La última generación de la Honda VFR mantiene la configuración de motor V-4 y la esencia de la primera de las VFR pero con toda la tecnología actual. Quizá la sport-turismo más conocida, sigue fiel a un concepto muy lógico pero que parece en extinción.
Ficha técnica Honda VFR 1200 2010
Semimanillares sobreelevados, carenado completo, postura inclinada hacia adelante pero sin la exageración de las superdeportivas, puesto de conducción amplio y suspensiones eficaces pero que cuidan a piloto y un acompañante que encuentra un lugar digno reservado para él. La Honda VFR 1200 mantiene el clásico concepto sport-turismo, motos que permiten viajar pero también disfrutar en tramos de curvas. Lo curioso es que la evolución del mercado y la aparición de naked cada vez más deportivas y trail cada vez más eficaces en asfalto y ruteras, este tipo de motos parece en extinción. Cada vez se tiende más a posturas erguidas, por lo que hoy la VFR parece más deportiva que nunca, de hecho la postura recuerda a las deportivas de los años 90, motos amplias en las que tienes que inclinar la espalda pero que no te tiran literalmente sobre la rueda delantera.

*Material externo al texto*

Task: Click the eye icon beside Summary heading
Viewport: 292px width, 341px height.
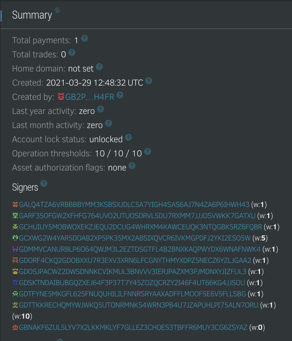Action: [57, 10]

Claro que esa es la única similitud que tiene la tecnológica Honda VFR con esas “semiclásicas”. La Honda se siente perfectamente aplomada y parece unida al asfalto como si fuese por raíles, sin hundimientos de las suspensiones pero también filtrando a la perfección las irregularidades del firme. No es especialmente ágil y cuando busquemos divertirnos en curvas nos va a tocar trabajar. El motor tiene el típico sonido de los V-4, una seña de identidad de la VFR pero ahora es más ronco. El motor desarrolla 172,7 CV y un par motor de 129 Nm. Es muy “eléctrico”, tacto también típico de V-4. Tiene par desde abajo pero no te asusta, aunque empuja con fuerza lo hace de forma lineal, sin sobresaltos.
El tacto de los diferentes mandos es puro Honda, muy suave, incluso el cambio. Enlazar curvas con la VFR es como untar mantequilla en una tostada: pimpam, pimpam, pìmpam… Tu mente llega a creer que vas en una deportiva y que sabes hacerlo muy bien. En realidad si el nivel de conducción no es muy alto, es posible que el ritmo en la V sea similar al que puedas mantener con una hisport y con más tranquilidad y seguridad.
A lo que no me acabo de acostumbrar es a la frenada combinada. Que toques el freno delantero y actúe el trasero vale, pero al revés la sensación es muy extraña.